American Mothers More Likely To Die Than Peers In Developed Countries - Save the Children

Tuesday 5 May 2015

The United States continues its descent in the global rankings of best and worst places for mothers, slipping two places to 33rd out of 179 surveyed countries, reveals Save the Children’s 16th annual State of the World’s Mothers report.

Norway rose to the top of the list, closely followed by other Nordic countries, while Somalia remained last for the second year running, with all but two of the 11 bottom-ranked countries in the world in West and Central Africa.

‘We urgently need to close the gap in life chances for mothers and children so that – no matter where they live - everyone has a fair chance to survive and fulfil their potential,’ says Jasmine Whitbread, CEO of Save the Children International.

The 2015 report found that women in the United States face a shocking one in 1,800 lifetime risk of maternal death - the worst performance of any developed country in the world.

This means that an American woman is, on average, more than 10 times as likely to die in pregnancy and childbirth as a Polish, Austrian, or Belarusian woman; and an American child under-five is just as likely to die as a child in Serbia or Slovakia.

This year’s report also evaluates the devastating health disparities between the rich and poor living in some of our major cities around the world, finding that while home to the wealthiest and healthiest people in a country, they are also home to some of the poorest and most marginalised families on earth.

‘For the first time in history, more than half of the world’s population lives in urban areas. People are often drawn to cities by the prospect of a better life for their children, but many cities around the world are unable to keep up with breakneck growth, leaving hundreds of millions of mothers and children in cities without access to essential health services and the clean water they need to survive and stay healthy’ says Ms Whitbread.

‘If the world’s going to complete the task of ending preventable child and maternal deaths, we have to find better ways of getting health care to urban populations, regardless of income’.

‘For babies born in many of the world’s fast-growing cities, it’s survival of the richest,’ she adds.

The 10 countries showing the greatest survival divide between wealthy and poor urban children are: Rwanda, Cambodia, Kenya, Vietnam, Peru, India, Madagascar, Ghana, Bangladesh and Nigeria.

Survival gaps, in relative terms, have roughly doubled in the cities of Kenya, Rwanda, and Malawi despite these countries’ overall success in saving more children’s lives.

The gap between the health of the richest and poorest is just as stark in big cities in some of the wealthiest nations, according to the report.

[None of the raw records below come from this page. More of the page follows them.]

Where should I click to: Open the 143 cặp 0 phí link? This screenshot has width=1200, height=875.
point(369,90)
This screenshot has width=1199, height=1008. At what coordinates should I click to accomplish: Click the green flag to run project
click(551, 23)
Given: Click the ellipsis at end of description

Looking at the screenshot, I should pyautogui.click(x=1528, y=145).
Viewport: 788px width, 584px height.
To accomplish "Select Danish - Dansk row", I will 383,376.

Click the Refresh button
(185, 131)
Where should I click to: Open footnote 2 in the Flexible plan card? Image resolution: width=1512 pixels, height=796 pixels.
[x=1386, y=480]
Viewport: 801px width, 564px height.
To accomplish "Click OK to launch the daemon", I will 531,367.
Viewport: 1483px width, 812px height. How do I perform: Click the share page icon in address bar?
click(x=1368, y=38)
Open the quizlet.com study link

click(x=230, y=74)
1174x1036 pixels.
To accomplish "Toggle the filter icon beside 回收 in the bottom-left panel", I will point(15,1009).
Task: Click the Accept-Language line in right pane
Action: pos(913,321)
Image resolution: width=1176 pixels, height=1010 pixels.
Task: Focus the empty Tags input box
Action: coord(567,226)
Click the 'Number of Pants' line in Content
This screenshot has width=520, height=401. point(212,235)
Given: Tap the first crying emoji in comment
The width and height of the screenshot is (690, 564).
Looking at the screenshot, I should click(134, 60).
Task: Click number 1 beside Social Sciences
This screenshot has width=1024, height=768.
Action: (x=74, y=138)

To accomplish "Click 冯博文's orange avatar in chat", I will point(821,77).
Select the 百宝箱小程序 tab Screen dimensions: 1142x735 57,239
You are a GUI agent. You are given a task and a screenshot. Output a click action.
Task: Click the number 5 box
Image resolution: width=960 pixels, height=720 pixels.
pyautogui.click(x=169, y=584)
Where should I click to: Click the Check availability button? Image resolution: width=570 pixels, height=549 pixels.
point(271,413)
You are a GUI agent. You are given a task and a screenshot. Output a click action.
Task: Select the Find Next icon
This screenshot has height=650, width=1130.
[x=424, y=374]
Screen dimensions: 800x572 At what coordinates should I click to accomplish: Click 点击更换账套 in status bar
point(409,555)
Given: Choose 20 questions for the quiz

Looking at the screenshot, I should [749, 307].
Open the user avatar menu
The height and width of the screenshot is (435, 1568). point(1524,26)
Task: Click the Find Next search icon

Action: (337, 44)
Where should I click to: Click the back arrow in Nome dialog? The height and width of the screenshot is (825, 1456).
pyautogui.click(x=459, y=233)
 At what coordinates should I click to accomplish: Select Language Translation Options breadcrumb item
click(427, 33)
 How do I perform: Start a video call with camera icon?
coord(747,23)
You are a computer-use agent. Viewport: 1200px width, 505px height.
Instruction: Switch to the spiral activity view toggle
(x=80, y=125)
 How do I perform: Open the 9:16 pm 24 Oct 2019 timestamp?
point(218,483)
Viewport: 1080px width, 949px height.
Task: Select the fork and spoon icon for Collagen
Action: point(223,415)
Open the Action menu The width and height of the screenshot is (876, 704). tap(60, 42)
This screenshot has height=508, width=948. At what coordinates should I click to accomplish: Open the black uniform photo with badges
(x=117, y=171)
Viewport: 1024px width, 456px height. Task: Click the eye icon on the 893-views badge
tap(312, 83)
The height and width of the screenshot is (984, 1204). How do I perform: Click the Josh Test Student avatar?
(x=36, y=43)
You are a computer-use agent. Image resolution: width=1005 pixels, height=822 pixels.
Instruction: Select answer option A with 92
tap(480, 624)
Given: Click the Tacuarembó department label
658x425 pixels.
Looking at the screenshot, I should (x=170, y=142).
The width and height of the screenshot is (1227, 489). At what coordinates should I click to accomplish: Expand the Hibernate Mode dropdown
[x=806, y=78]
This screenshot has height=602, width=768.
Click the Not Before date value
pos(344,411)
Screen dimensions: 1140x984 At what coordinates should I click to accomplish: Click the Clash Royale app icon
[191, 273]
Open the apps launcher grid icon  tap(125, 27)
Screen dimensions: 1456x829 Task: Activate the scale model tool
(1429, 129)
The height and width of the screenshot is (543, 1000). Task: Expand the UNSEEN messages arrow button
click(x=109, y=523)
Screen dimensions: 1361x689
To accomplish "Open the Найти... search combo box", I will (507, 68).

In a ranking of child survival in 25 capital cities in the world’s wealthiest countries, Washington, D.C. came last, followed closely by Vienna (Austria), Bern (Switzerland), Warsaw (Poland) and Athens (Greece).

Leading the list of capitals where babies are most likely to survive are Prague (Czech Republic), Stockholm (Sweden), Oslo (Norway) Tokyo (Japan), and Lisbon (Portugal).

The report has also uncovered some good news, identifying a number of cities that are making significant survival gains city-wide for even the poorest mothers and children, including Kampala (Uganda), Addis Ababa (Ethiopia); Cairo (Egypt); Guatemala City (Guatemala); Manila (Philippines); and Phnom Penh (Cambodia).

These cities are working to strengthen health systems, increase maternal and pediatric health awareness, and make healthcare more accessible and affordable to the poorest urban families.

‘The survival of millions of children in cities should not be a privilege for the rich but guaranteed for all,’ says Ms Whitbread.

‘We are calling on municipal and national leaders to put the health needs of mothers and children at the top of their agendas, and make universal quality health care a reality.’

Notes to editors

  • The full ‘State of the World’s Mothers : The Urban Disadvantage’> report is available here.
  • In much of the world, more children than ever before are living to see their fifth birthday. Today, around 17,000 fewer children die every day compared to 25 years ago (1990), and the global under-5 mortality rate has been cut nearly in half, from 90 to 46 deaths per 1,000 live births.
  • Rankings reflect a composite score derived from five different indicators related to maternal well-being - maternal health; children's well-being; educational status; economic status; and political status.